▸ **HOW TO COMPLETE THIS TASK**
Nothing but the lines from the one that holds "Image resolution: width=474" through the end of the material should be repeated, each exactly as it stands, and pictures stay out.

▽

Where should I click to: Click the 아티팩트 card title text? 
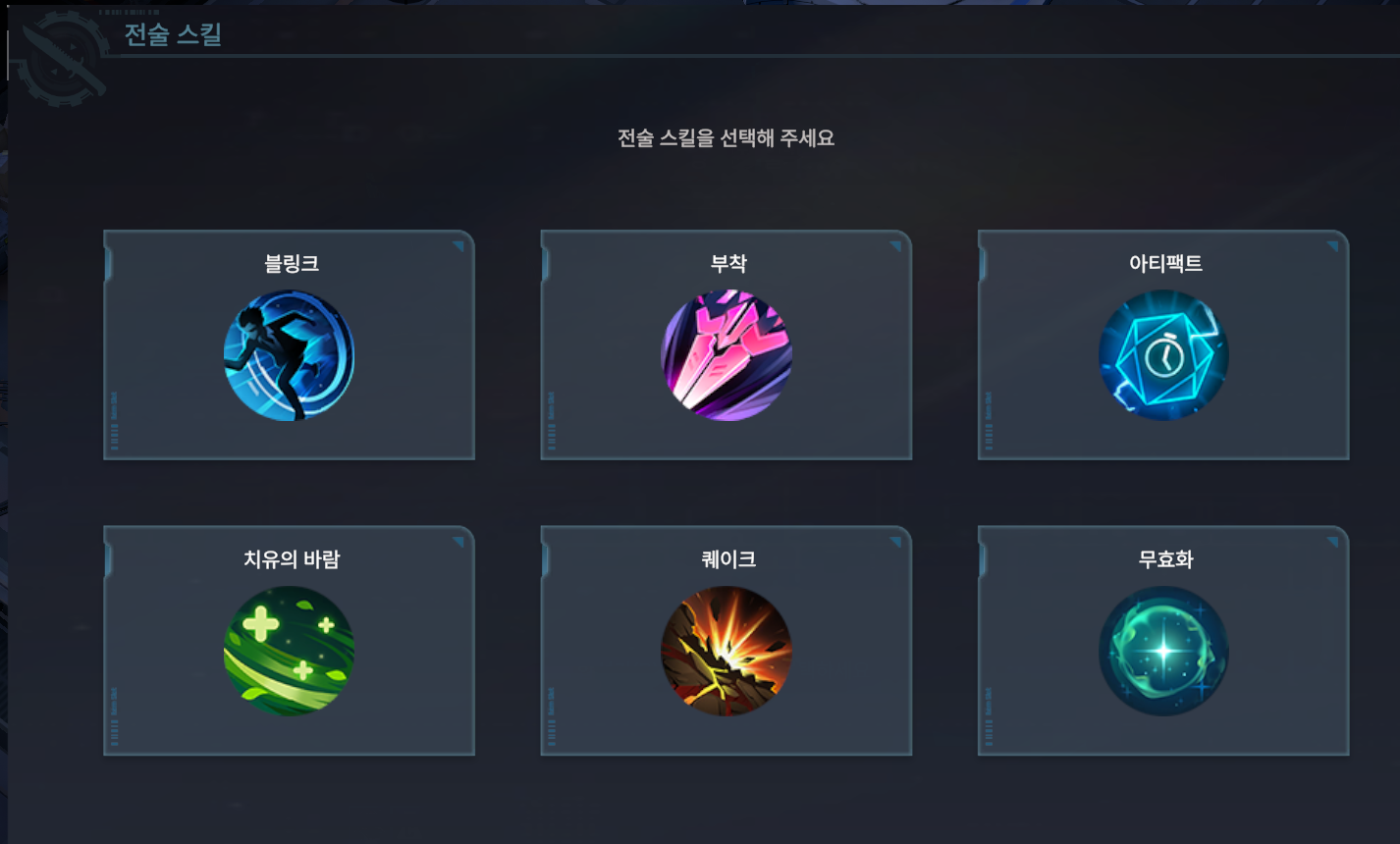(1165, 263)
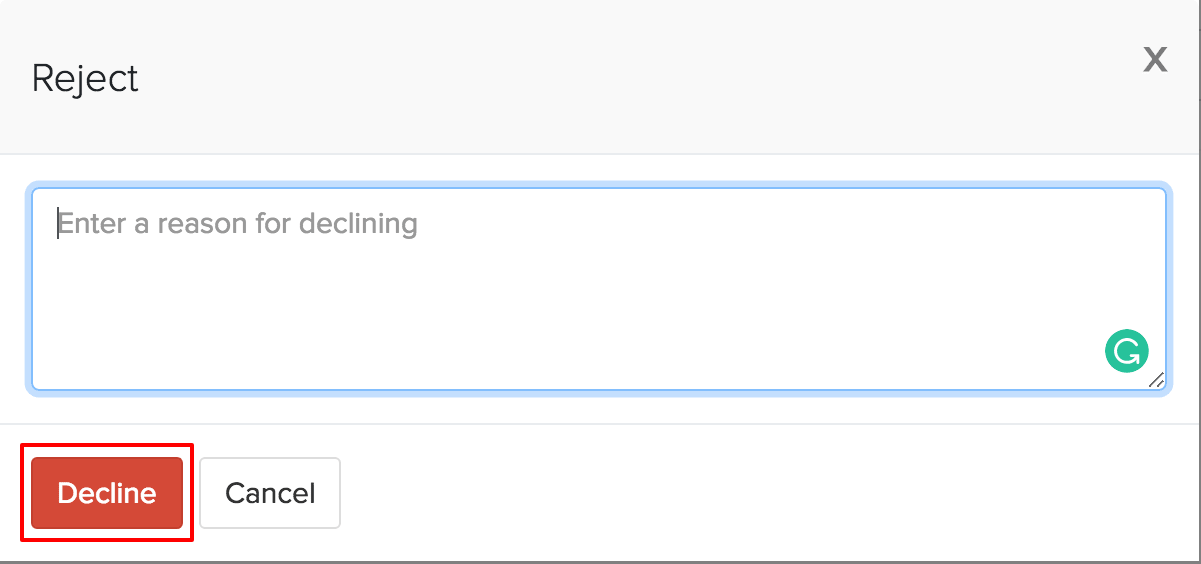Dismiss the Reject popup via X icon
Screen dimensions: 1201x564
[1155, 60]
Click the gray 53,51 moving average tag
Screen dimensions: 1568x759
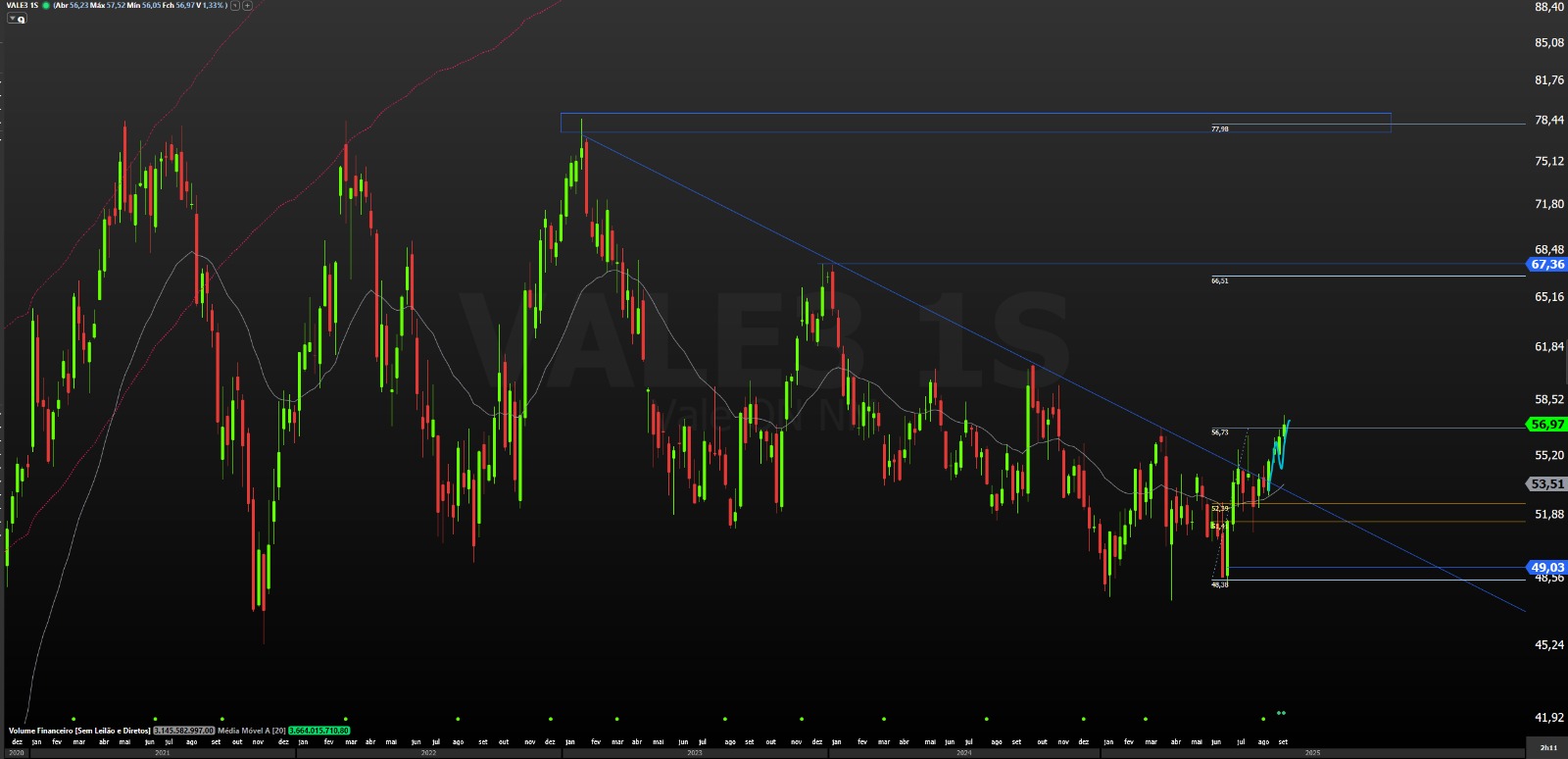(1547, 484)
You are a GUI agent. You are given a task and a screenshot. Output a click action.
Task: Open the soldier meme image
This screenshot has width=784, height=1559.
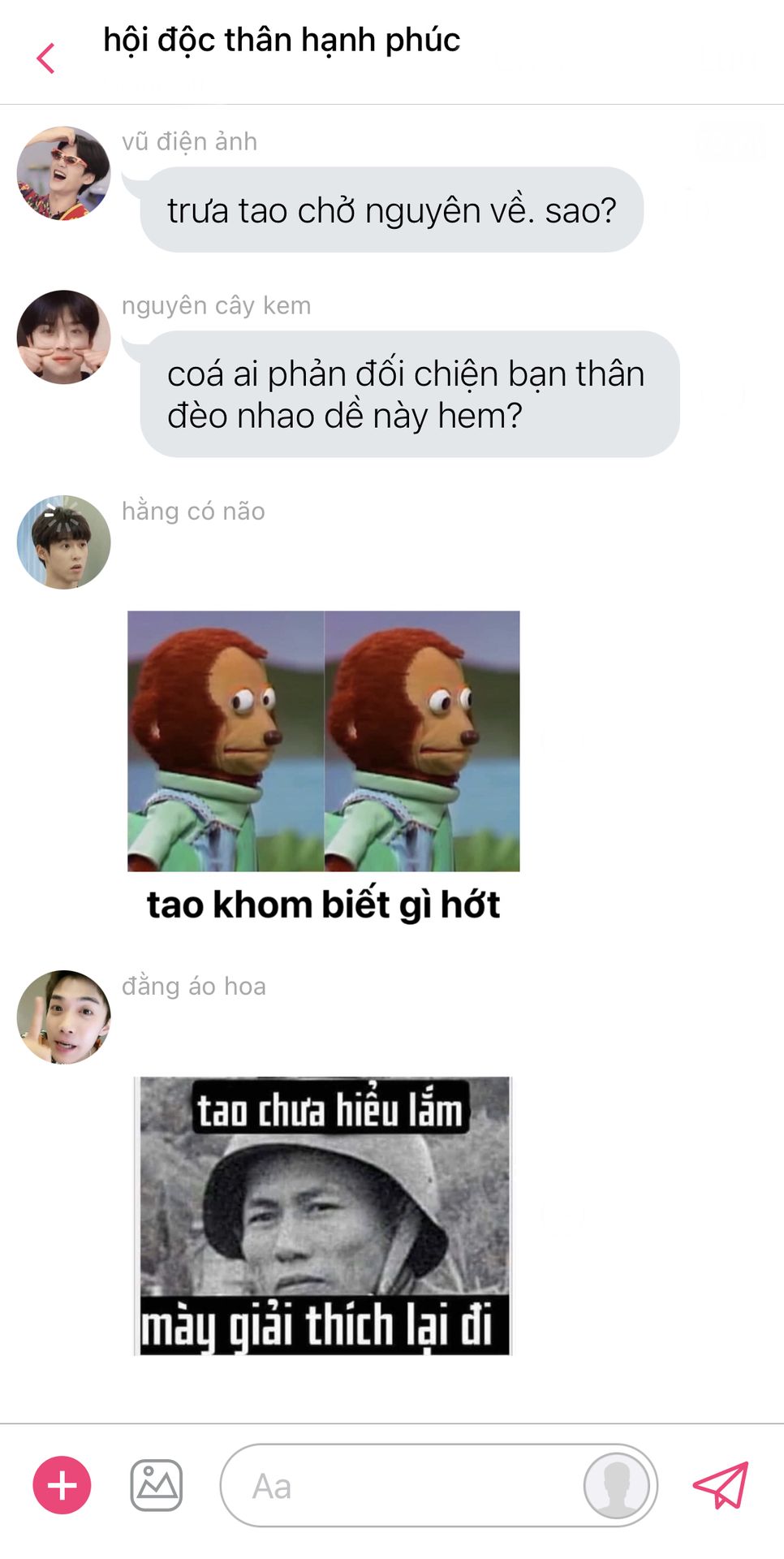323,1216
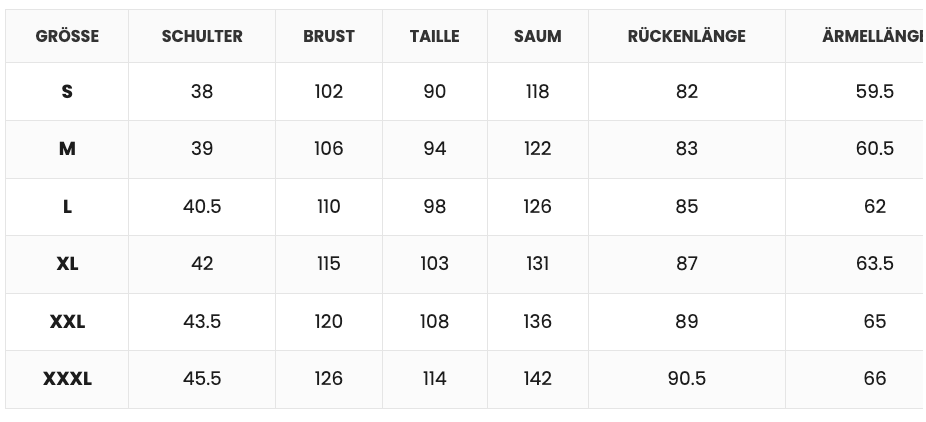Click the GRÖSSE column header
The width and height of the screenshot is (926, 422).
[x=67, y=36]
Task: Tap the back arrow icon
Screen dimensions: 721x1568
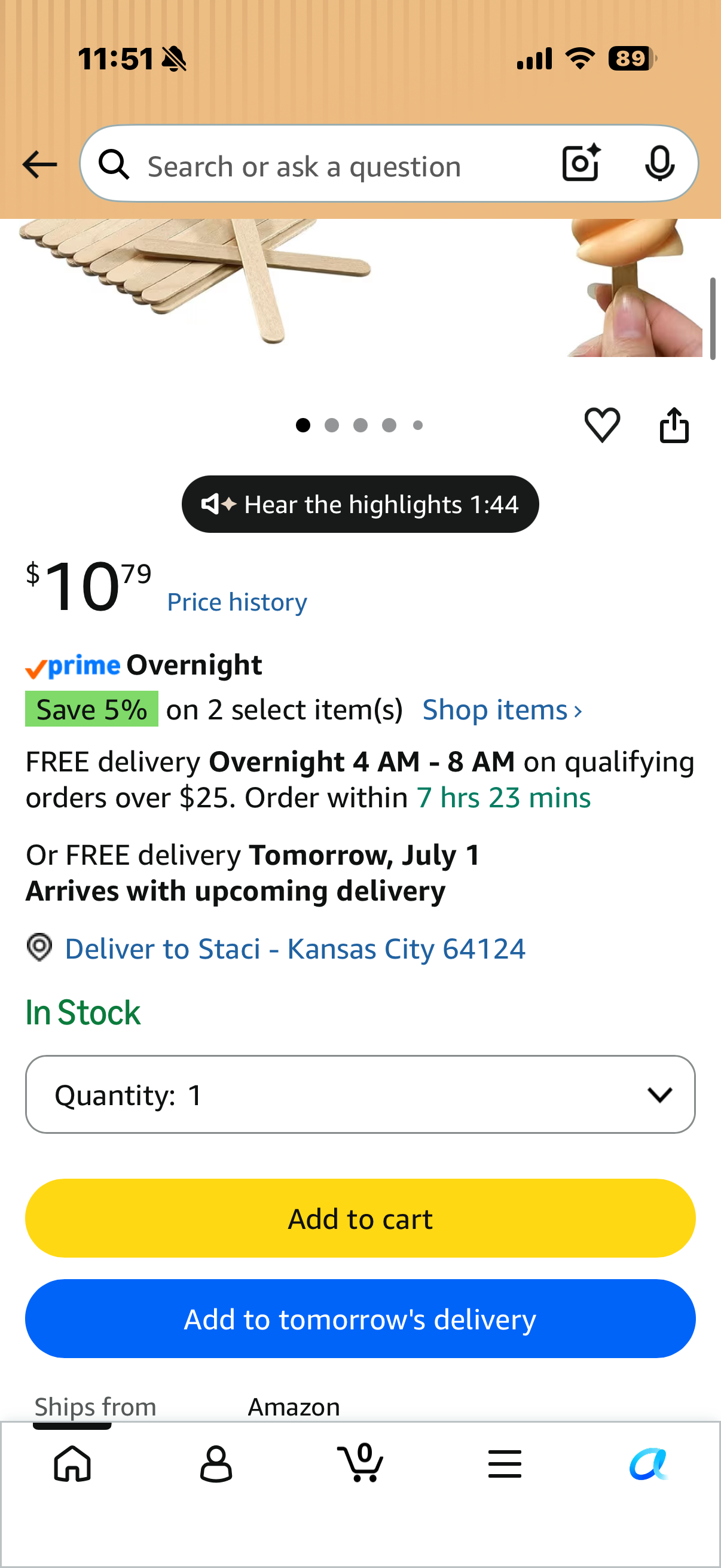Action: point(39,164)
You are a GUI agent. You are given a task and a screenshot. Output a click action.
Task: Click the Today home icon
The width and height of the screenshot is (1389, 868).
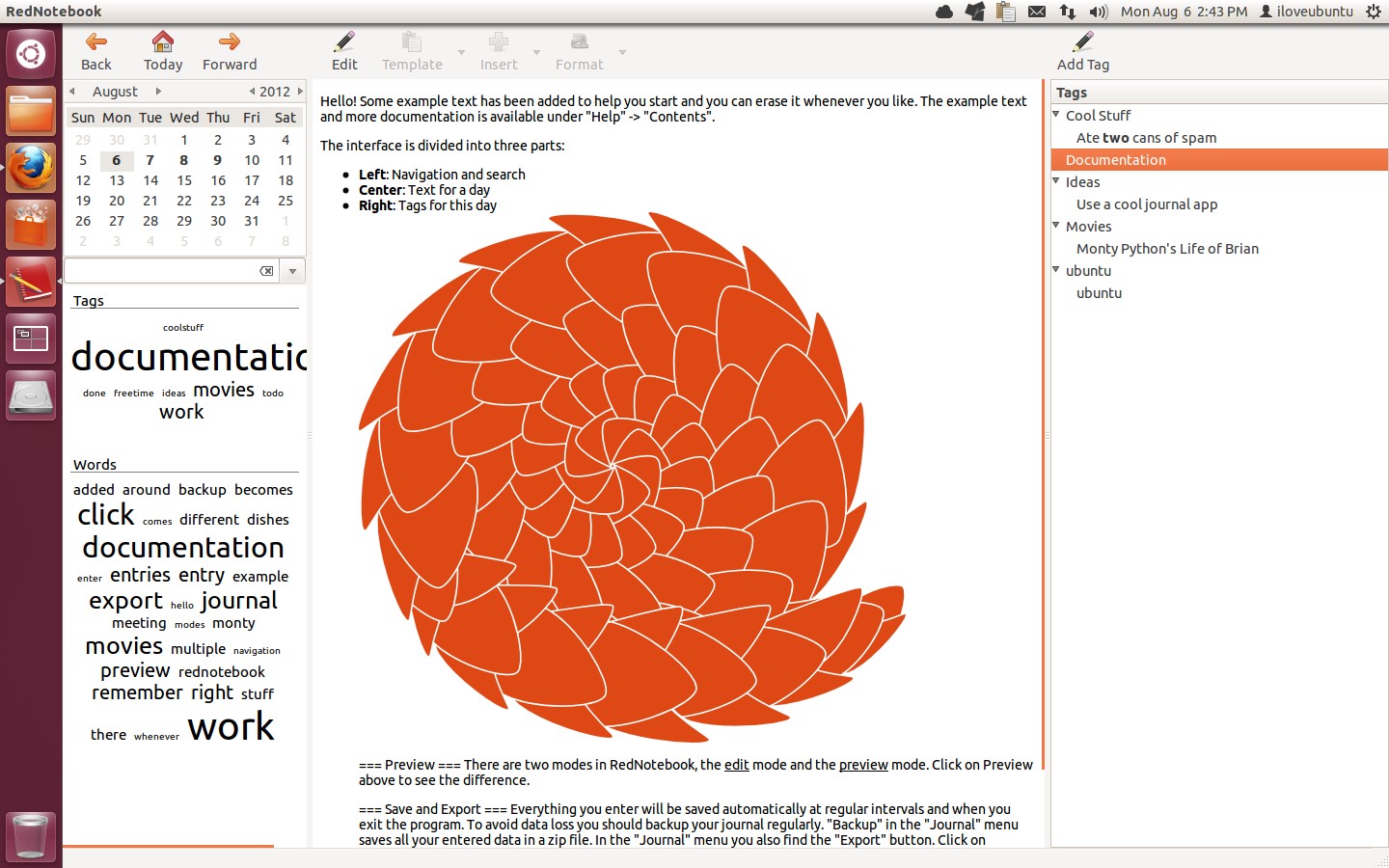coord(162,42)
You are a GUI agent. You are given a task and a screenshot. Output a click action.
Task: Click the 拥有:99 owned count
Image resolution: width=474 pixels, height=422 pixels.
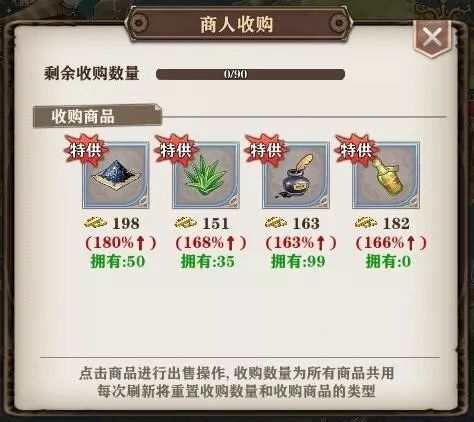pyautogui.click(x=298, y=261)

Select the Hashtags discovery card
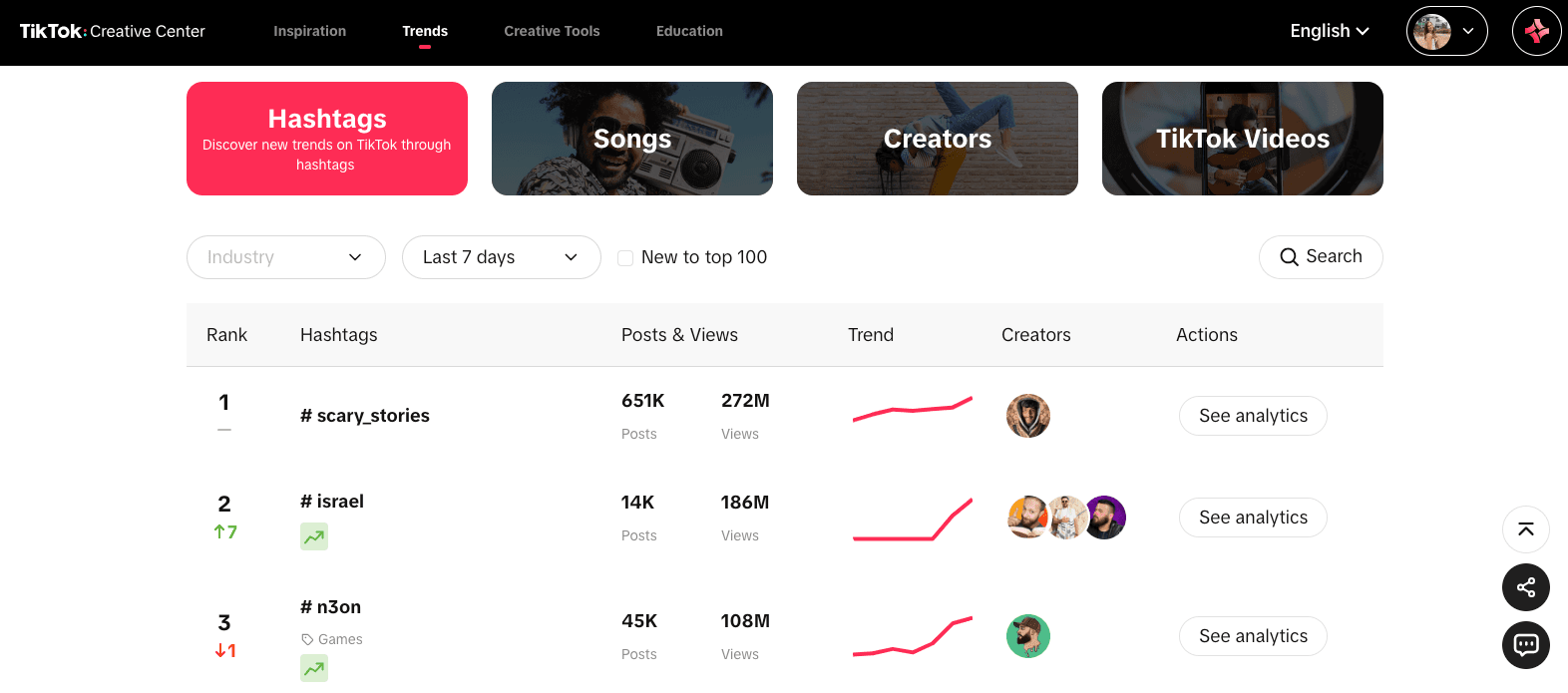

△

▸ **EXERCISE RESPONSE**
Image resolution: width=474 pixels, height=422 pixels.
pyautogui.click(x=298, y=261)

Select the Hashtags discovery card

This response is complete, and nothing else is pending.